**ASSIGNMENT:** From the data below, set down exactly the lines between the one holding "1028x463 pixels." and the one holding "Screen dimensions: 1024x626", inclusive, and no others.
[[ GIVEN RECORDS, beginning ]]
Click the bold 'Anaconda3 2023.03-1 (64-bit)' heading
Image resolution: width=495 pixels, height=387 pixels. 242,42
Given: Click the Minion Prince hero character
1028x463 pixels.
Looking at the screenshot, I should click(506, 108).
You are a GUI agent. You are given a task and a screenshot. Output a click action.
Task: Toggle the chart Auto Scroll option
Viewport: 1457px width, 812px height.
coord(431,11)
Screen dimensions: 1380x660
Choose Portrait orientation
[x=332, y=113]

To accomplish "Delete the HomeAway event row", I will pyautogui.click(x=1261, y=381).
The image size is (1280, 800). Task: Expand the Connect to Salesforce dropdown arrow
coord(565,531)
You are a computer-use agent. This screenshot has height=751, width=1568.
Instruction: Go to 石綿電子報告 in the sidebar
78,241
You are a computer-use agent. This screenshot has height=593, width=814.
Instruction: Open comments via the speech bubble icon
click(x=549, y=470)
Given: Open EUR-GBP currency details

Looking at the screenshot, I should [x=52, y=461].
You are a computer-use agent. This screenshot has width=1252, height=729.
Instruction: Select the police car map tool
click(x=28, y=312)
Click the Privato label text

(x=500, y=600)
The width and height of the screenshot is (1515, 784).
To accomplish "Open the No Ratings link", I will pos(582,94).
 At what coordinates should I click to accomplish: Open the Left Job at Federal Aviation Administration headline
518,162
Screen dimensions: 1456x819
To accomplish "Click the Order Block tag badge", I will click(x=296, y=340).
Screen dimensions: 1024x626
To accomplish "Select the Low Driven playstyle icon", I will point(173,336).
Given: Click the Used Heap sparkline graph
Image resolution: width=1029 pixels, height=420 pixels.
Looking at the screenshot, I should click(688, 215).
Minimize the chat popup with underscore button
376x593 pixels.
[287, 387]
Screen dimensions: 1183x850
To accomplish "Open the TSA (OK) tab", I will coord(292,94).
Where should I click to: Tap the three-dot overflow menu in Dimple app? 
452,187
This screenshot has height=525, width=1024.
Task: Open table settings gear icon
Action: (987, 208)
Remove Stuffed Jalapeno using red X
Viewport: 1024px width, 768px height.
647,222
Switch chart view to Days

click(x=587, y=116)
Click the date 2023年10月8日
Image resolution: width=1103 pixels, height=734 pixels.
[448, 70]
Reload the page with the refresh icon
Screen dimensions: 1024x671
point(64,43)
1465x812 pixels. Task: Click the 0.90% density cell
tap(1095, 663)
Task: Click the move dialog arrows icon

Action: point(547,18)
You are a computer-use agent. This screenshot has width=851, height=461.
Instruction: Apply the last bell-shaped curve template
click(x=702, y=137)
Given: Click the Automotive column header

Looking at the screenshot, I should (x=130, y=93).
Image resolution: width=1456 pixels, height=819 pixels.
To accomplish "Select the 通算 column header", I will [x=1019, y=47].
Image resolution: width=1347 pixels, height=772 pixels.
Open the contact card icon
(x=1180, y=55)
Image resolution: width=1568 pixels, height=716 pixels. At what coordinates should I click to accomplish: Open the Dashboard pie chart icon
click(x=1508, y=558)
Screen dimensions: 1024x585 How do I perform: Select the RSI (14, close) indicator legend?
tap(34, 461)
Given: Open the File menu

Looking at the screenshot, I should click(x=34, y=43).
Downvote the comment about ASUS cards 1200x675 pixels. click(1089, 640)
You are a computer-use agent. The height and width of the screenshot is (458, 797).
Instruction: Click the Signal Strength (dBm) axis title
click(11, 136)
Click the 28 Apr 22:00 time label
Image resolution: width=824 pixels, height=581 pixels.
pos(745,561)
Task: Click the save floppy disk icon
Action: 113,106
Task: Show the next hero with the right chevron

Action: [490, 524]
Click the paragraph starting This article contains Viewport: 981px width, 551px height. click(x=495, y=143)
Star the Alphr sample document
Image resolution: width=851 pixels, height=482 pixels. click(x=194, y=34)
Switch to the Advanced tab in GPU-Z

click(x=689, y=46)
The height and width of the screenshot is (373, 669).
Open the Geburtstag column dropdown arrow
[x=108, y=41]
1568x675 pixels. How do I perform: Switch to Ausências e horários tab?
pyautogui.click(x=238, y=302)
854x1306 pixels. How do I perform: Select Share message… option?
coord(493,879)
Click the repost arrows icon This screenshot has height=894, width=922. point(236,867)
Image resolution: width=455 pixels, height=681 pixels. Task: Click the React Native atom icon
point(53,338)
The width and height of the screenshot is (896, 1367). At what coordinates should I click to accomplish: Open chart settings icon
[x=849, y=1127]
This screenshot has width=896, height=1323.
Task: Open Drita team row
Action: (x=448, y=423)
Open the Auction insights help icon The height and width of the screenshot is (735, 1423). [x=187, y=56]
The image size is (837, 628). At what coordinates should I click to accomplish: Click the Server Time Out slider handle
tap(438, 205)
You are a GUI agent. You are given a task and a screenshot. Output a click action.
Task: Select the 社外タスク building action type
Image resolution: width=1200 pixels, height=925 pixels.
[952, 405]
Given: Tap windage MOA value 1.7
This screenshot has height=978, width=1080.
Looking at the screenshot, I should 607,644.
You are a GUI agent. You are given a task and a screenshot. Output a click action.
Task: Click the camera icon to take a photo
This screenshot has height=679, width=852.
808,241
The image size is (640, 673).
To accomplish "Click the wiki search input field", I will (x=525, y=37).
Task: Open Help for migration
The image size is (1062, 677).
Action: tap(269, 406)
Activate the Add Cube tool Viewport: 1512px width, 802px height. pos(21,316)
[[ GIVEN RECORDS, end ]]
**EXPECTED ANSWER:**
1028x463 pixels.
Looking at the screenshot, I should click(506, 108).
You are a GUI agent. You are given a task and a screenshot. Output a click action.
Task: Toggle the chart Auto Scroll option
Viewport: 1457px width, 812px height.
coord(431,11)
Screen dimensions: 1380x660
Choose Portrait orientation
[x=332, y=113]

To accomplish "Delete the HomeAway event row", I will pyautogui.click(x=1261, y=381).
The image size is (1280, 800). Task: Expand the Connect to Salesforce dropdown arrow
coord(565,531)
You are a computer-use agent. This screenshot has height=751, width=1568.
Instruction: Go to 石綿電子報告 in the sidebar
78,241
You are a computer-use agent. This screenshot has height=593, width=814.
Instruction: Open comments via the speech bubble icon
click(x=549, y=470)
Given: Open EUR-GBP currency details

Looking at the screenshot, I should [x=52, y=461].
You are a computer-use agent. This screenshot has width=1252, height=729.
Instruction: Select the police car map tool
click(x=28, y=312)
Click the Privato label text

(x=500, y=600)
The width and height of the screenshot is (1515, 784).
To accomplish "Open the No Ratings link", I will pos(582,94).
 At what coordinates should I click to accomplish: Open the Left Job at Federal Aviation Administration headline
518,162
Screen dimensions: 1456x819
To accomplish "Click the Order Block tag badge", I will click(x=296, y=340).
Screen dimensions: 1024x626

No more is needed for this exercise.